Dr. Z Amplification
- Founded: 1988; 38 years ago
- Founder: Mike Zaite
- Website: drzamps.com

= Dr. Z Amplification =

Manufacturer of guitar amplifiers

Dr. Z Amplification is an American manufacturer of boutique guitar amplifiers.

==History==
The company was founded in 1988 by Mike Zaite, a.k.a. Dr. Z. Zaite grew up the child of a television repairman and learned about vacuum tubes at an early age. He played the drums, and started producing tube amplifiers in his Cleveland, Ohio, shop while maintaining his day job as a medical electronic technician at G.E. As the son of a TV repair shop owner, Zaite learned the ropes at the age of thirteen when he began tinkering with amps and PAs.

His first amplifier was built on a reverb amplifier for a Hammond organ. He sold a few hundred of those, and then re-engineered them so he could build them from scratch. His first commercially made amplifier was the Carmen Ghia, an 18-watt amplifier with nothing but a volume and a tone control, 12AX7 and 5751 pre-amp tubes, and two EL84 output tubes.

In 1990, Zaite provided Joe Walsh with a SRZ-65 model amplifier. In 1994 Zaite received a call to build several more amps for Joe to use on the 1994 Eagles World Tour. Subsequently, he quit his job to focus on amps full-time. The following year, a Guitar Player review of the SRZ-65 boosted the company's public profile in the boutique amplifier market.
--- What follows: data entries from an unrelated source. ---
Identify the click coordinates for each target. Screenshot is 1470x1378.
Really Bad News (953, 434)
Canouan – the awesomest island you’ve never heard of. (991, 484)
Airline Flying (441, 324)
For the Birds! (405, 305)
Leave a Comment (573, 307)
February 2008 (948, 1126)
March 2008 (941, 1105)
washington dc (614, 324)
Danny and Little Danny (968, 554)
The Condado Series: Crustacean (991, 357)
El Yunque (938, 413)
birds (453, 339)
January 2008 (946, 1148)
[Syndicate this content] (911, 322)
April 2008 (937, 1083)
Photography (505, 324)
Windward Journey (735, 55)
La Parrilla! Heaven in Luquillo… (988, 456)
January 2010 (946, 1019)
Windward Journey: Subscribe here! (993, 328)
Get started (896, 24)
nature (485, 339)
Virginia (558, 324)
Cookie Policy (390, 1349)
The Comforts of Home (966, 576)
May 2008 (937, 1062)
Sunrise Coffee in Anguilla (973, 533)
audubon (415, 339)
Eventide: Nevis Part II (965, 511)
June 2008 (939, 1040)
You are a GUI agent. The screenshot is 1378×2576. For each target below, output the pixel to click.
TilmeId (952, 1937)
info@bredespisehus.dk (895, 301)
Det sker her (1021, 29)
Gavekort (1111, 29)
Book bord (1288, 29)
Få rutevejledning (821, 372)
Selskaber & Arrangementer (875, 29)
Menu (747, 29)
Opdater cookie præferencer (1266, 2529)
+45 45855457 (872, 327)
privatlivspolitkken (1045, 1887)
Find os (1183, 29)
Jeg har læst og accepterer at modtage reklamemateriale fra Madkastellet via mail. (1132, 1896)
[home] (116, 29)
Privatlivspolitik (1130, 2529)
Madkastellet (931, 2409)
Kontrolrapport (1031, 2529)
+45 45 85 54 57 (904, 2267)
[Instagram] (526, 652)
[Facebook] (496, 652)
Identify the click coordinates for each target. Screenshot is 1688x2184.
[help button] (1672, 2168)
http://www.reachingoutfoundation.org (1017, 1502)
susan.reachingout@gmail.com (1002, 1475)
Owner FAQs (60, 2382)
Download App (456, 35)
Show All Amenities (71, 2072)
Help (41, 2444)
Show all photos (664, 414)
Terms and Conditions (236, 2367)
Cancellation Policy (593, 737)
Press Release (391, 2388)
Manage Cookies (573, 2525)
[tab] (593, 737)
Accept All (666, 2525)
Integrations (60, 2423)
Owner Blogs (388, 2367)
Dr. Z collaborated with Ken Fischer of Trainwreck Circuits to build amps for Brad Paisley, who has been using them since 2006, but they were never taken into production, Ken Fischer having died that same year. After the 2010 Tennessee floods, which destroyed huge numbers of musical instruments owned by players of the Nashville music scene, Dr. Z replaced Paisley's destroyed amps, and added the Z Wreck model (whose heart is a Fischer-designed output transformer) to its regular line-up; in 2014, Guitar Player magazine listed it as one of their Editors' Picks.